Xylitol (also labeled “birch sugar”) is a sweetener in sugar-free gum, mints, candy, and some peanut butters. Its dangers are best documented in dogs; in cats the research is thinner, but poison control resources advise treating it as a real hazard and keeping it out of reach entirely.
Alcohol and raw yeast dough belong together. Alcohol depresses the nervous system fast in a small animal. Raw dough is doubly dangerous: the warm stomach is an ideal fermenting environment, so the yeast both expands (causing painful bloating) and produces alcohol the cat then absorbs.
The “not poison, but not okay” group
Some foods won’t send you to the ER but still don’t belong in a cat’s bowl.
Dog food is the classic example. A stolen kibble or two is harmless, but cats are obligate carnivores with needs dog food isn’t designed to meet — most importantly taurine, an amino acid cats can’t make in adequate amounts. Chronic taurine deficiency can cause serious heart disease (dilated cardiomyopathy) and vision loss. Vitamin A and protein levels also fall short. International Cat Care and Merck both stress that “cat food for cats” isn’t marketing — it’s nutrition.
Tuna in excess is a similar story. As an occasional treat, canned tuna is fine. As a dietary staple, it’s unbalanced and can displace complete nutrition. Some cats also become so fond of it they refuse balanced food — a behavioral trap as much as a nutritional one.
Milk and dairy are widely misunderstood. The saucer-of-milk image is charming but outdated: most adult cats are lactose intolerant and lack the enzyme to digest milk sugar, so dairy tends to cause diarrhea and stomach upset. It’s not toxic — just a common cause of a messy litter box.
Raw fish can contain thiaminase, an enzyme that breaks down thiamine (vitamin B1). An occasional bit is unlikely to cause harm, but a diet heavy in certain raw fish can lead to thiamine deficiency, which affects the nervous system. Cooking deactivates the enzyme.
If you’re building meals at home rather than relying on commercial food, the taurine, vitamin, and thiamine issues above are exactly the gaps to plan around — our homemade cat food guide walks through how to do it safely.
A critical aside: lilies aren’t a food, but they’re an emergency
This guide is about foods, but it would be irresponsible to leave out lilies, because they cause more feline emergencies than almost anything in the kitchen. True lilies (Lilium and Hemerocallis — Easter, Tiger, Asiatic, daylilies) are exquisitely toxic to cats: even nibbling a leaf, a petal, or drinking the vase water can trigger acute kidney failure. The ASPCA APCC treats lily exposure as a true emergency.
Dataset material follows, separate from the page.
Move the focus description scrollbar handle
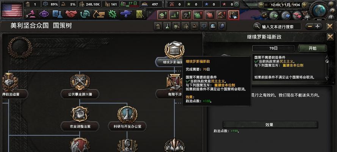The height and width of the screenshot is (152, 337). tap(327, 62)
If a lily is in your home and your cat has access to it, call poison control even before symptoms appear.
If your cat ate something toxic
Act quickly, and don’t wait to see whether symptoms develop — with several of these toxins, early treatment changes the outcome.
- Call for help right away. Contact your veterinarian or the ASPCA Animal Poison Control Center at (888) 426-4435 (a consultation fee may apply). They’re available around the clock and can tell you whether what your cat ate is a genuine risk.
- Gather the details. Note what was eaten, roughly how much, and when. Keep the packaging or a photo of the ingredient list — knowing exactly what’s in a product speeds up the advice you get.
- Don’t induce vomiting on your own. Making a cat vomit can do more harm than good, and some substances are dangerous coming back up. Only do it if a veterinary professional instructs you to.
When in doubt, make the call. A few minutes on the phone with a professional is far cheaper than a guess that goes wrong — and most of the time, you’ll be reassured that the bite your cat stole was nothing to worry about.